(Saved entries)
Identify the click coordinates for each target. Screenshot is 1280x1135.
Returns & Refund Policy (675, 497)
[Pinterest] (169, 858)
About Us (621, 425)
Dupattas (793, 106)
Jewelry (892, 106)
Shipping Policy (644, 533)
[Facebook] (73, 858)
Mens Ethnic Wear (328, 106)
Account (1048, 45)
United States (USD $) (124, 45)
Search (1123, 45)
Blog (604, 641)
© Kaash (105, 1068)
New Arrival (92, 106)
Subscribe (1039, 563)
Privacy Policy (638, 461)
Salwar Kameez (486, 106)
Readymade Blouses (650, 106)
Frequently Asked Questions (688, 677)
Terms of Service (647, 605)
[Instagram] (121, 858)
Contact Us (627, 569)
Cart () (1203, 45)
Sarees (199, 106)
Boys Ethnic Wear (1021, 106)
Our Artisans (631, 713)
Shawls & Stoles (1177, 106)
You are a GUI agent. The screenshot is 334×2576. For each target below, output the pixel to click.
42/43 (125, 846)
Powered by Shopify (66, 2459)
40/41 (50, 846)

• Your assignment: Out of the entries, pull every line that mentions "each".

• Result of the task:
Identify the click coordinates for each target. Screenshot is 1280x1135.
You are a GUI agent. The screenshot is 334×2576. For each target below, output the pixel to click.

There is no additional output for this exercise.